You can now run the script to upload them to AWS Secret Manager: add_secrets_aws_secrets_manager.sh /path/to/your/keys/directory secret_prefix

When secret_prefix is omitted, it is set to gerrit_secret by default.

Publish custom Gerrit Docker image

  • Create the repository in the Docker registry: aws ecr create-repository --repository-name aws-gerrit/gerrit
  • Set the Docker registry URI in DOCKER_REGISTRY_URI
  • Create a gerrit.setup and set the correct parameters
  • An example of the possible setting are in gerrit.setup.template
  • The structure and parameters of gerrit.setup are the same as a normal gerrit.config
  • Refer to the Gerrit Configuration Documentation for the meaning of the parameters
  • Add the plugins you want to install in ./gerrit/plugins
  • Publish the image: make gerrit-publish

Getting Started

  • Create a key pair to access the EC2 instances in the cluster:
aws ec2 create-key-pair --key-name gerrit-cluster-keys \
  --query 'KeyMaterial' --output text > gerrit-cluster.pem

NOTE: the EC2 key pair are useful when you need to connect to the EC2 instances for troubleshooting purposes. Store them in a pem file to use when ssh-ing into your instances as follow: ssh -i yourKeyPairs.pem <ec2_instance_ip>

  • Create the cluster, service and DNS routing stacks:
make create-all

Cleaning up

make delete-all

Access your Gerrit

You Gerrit instance will be available at this URL: http://<HOSTED_ZONE_NAME>.<SUBDOMAIN>.

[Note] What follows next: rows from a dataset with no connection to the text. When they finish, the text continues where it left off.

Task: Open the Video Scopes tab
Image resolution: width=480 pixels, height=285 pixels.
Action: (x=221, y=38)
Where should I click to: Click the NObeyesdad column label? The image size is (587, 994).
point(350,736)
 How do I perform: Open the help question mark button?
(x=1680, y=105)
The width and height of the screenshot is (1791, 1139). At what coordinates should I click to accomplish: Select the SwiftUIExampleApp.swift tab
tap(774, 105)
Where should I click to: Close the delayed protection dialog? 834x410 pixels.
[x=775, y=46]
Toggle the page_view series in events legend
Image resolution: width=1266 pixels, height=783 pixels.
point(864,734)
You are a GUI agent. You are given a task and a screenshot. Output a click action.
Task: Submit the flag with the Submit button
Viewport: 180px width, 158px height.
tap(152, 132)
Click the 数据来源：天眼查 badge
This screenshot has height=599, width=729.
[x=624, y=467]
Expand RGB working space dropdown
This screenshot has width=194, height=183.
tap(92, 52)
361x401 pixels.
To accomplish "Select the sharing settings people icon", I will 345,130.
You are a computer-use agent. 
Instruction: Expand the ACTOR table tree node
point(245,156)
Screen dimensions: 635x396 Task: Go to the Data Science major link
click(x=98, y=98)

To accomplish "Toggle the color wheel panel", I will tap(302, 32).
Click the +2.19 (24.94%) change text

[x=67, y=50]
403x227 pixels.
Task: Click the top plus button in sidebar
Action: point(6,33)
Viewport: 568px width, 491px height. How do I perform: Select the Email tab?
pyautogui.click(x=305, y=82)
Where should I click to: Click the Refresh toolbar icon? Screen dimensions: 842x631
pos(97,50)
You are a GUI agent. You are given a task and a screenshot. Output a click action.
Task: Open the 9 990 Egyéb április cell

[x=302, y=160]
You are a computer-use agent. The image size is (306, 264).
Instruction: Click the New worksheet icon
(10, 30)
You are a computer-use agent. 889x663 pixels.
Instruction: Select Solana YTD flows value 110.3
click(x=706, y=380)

The available ports are 8080 for HTTP and 29418 for SSH.

External services

This is a list of external services that you might need to setup your stack and some suggestions on how to easily create them.

SMTP Server

If you need to setup a SMTP service Amazon Simple Email Service can be used. Details how setup Amazon SES can be found here.

To correctly setup email notifications Gerrit requires ssl protocol on default port 465 to be enabled on SMTP Server. It is possible to setup Gerrit to talk to standard SMTP port 25 but by default all EC2 instances are blocking it. To enable port 25 please follow this link.

LDAP Server

If you need a testing LDAP server you can find details on how to easily create one in the LDAP folder.